Interação de Vitamina A, ferro e zinco
É
reconhecida a interação entre o metabolismo da vitamina A, do ferro e do zinco,
pois a deficiência de um desses nutrientes pode prejudicar a utilização dos demais
pelo organismo humano. O zinco é requerido para a síntese hepática e secreção
de RBP, proteína responsável pelo transporte da vitamina A. Portanto, em
situações de deficiência desse mineral, a produção de RBP está reduzida,
resultando em carência secundária da vitamina A, que é caracterizada pelos
baixos níveis séricos de retinol, mesmo na presença de níveis hepáticos
adequados dessa vitamina.
Dentro
desse contexto, a suplementação de vitamina A combinada com zinco se torna mais
eficiente em portadores da DVA, principalmente em puérperas com nutrição
inadequada e baixa concentração sérica de zinco.

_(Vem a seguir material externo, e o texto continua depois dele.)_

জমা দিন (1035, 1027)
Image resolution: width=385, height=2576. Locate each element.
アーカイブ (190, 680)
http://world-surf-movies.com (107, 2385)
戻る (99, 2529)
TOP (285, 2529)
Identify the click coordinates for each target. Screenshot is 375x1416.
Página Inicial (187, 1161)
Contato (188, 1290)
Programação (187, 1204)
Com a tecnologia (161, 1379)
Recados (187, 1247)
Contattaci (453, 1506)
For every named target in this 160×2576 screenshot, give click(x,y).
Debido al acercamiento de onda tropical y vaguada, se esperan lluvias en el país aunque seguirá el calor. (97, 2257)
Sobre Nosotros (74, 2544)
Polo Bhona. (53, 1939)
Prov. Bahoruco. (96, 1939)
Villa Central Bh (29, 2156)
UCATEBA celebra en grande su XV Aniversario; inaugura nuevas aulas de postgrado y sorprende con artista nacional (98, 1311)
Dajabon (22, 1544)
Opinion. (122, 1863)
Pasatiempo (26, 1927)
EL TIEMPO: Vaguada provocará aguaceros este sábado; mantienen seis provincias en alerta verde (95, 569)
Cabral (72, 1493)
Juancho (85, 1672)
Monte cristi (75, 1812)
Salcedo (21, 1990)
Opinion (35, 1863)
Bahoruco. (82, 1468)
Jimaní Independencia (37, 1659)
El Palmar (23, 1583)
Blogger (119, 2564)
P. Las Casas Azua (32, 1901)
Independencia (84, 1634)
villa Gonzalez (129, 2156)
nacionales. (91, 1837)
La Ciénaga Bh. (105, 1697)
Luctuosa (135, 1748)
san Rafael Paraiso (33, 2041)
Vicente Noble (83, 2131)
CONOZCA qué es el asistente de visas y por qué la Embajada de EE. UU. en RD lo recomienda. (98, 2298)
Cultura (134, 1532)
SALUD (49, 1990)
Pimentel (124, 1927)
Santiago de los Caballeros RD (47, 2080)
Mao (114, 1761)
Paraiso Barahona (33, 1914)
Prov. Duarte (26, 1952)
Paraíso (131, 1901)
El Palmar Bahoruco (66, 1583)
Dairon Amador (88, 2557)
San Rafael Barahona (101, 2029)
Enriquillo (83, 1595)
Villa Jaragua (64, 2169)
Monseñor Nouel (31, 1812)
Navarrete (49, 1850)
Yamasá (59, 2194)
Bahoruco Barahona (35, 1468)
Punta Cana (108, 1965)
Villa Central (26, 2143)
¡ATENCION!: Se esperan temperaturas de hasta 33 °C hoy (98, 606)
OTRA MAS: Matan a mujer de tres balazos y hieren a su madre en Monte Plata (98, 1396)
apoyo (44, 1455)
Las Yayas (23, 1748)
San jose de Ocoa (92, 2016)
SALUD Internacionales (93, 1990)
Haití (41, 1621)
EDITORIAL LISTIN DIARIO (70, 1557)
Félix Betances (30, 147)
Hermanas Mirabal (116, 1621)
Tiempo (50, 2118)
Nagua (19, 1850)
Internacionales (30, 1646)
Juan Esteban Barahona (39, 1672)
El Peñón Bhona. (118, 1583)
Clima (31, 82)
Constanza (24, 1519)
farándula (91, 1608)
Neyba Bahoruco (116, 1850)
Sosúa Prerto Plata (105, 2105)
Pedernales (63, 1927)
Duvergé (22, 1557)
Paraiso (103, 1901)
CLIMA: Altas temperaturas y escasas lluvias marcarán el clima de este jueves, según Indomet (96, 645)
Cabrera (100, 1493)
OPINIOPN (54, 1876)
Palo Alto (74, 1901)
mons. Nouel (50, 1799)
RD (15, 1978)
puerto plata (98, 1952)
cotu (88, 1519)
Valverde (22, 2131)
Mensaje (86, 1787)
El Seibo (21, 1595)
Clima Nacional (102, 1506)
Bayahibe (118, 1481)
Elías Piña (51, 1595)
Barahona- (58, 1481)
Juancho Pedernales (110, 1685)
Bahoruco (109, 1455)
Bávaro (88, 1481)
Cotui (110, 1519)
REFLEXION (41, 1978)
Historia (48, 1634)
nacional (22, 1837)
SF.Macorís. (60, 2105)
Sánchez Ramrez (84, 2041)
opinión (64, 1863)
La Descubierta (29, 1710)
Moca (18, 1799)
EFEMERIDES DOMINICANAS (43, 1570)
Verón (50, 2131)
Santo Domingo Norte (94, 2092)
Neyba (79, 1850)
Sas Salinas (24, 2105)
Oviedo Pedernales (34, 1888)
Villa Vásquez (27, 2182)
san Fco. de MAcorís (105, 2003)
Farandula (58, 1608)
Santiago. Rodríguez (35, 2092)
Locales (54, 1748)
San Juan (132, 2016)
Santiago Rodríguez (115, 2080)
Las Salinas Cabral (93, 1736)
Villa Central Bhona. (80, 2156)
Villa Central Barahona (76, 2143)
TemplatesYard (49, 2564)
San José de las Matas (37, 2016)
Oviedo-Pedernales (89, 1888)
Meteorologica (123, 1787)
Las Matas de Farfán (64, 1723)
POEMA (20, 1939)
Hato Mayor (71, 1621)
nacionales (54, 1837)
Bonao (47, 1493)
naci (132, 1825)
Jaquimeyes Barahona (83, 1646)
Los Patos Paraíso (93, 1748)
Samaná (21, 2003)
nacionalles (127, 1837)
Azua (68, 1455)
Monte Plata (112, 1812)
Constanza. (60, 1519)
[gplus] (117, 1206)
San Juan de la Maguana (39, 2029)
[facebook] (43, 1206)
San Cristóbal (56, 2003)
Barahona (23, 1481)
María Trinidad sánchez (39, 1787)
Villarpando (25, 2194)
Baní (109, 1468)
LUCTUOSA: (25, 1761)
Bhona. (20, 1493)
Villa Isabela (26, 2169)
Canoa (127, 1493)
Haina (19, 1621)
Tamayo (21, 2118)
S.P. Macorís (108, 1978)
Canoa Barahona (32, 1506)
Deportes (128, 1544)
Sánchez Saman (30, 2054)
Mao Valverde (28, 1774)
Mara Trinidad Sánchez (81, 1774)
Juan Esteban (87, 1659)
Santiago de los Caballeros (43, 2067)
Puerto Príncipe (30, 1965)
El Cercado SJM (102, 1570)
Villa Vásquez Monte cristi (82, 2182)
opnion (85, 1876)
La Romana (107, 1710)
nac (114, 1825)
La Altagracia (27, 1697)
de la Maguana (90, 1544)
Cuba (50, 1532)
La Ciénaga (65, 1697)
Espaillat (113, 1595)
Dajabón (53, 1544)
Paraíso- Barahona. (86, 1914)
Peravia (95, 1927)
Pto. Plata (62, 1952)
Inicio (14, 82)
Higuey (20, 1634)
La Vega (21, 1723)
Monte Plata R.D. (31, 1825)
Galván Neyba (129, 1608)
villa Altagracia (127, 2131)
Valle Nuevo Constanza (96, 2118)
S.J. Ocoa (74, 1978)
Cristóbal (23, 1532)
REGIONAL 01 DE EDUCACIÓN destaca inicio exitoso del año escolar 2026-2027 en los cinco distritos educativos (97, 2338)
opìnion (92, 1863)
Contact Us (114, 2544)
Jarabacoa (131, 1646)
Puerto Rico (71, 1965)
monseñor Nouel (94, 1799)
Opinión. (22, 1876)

A deficiência de ferro também
influencia os níveis séricos de retinol, pois postula-se que sua carência pode comprometer
o funcionamento normal da mucosa intestinal, dificultando a absorção da vitamina
A proveniente da dieta e prejudicando a sua biodisponibilidade.
Em contrapartida, há uma correlação entre a DVA e a anemia, visto
que a suplementação dessa vitamina aumenta a mobilização hepática de ferro,
estimulando a eritropoiese. A suplementação de
vitamina A, juntamente com a de ferro durante a gestação, tem sido sugerida
para otimizar a absorção da vitamina A dietética pela melhora da função da
mucosa intestinal, que pode estar comprometida na anemia ferropriva.
Portanto,
as interações que ocorrem entre o metabolismo do ferro, do zinco e da vitamina
A devem ser consideradas na elaboração dos programas de intervenção,
objetivando a prevenção e tratamento das deficiências desses micronutrientes de
forma mais eficaz, sobretudo para o grupo materno-infantil.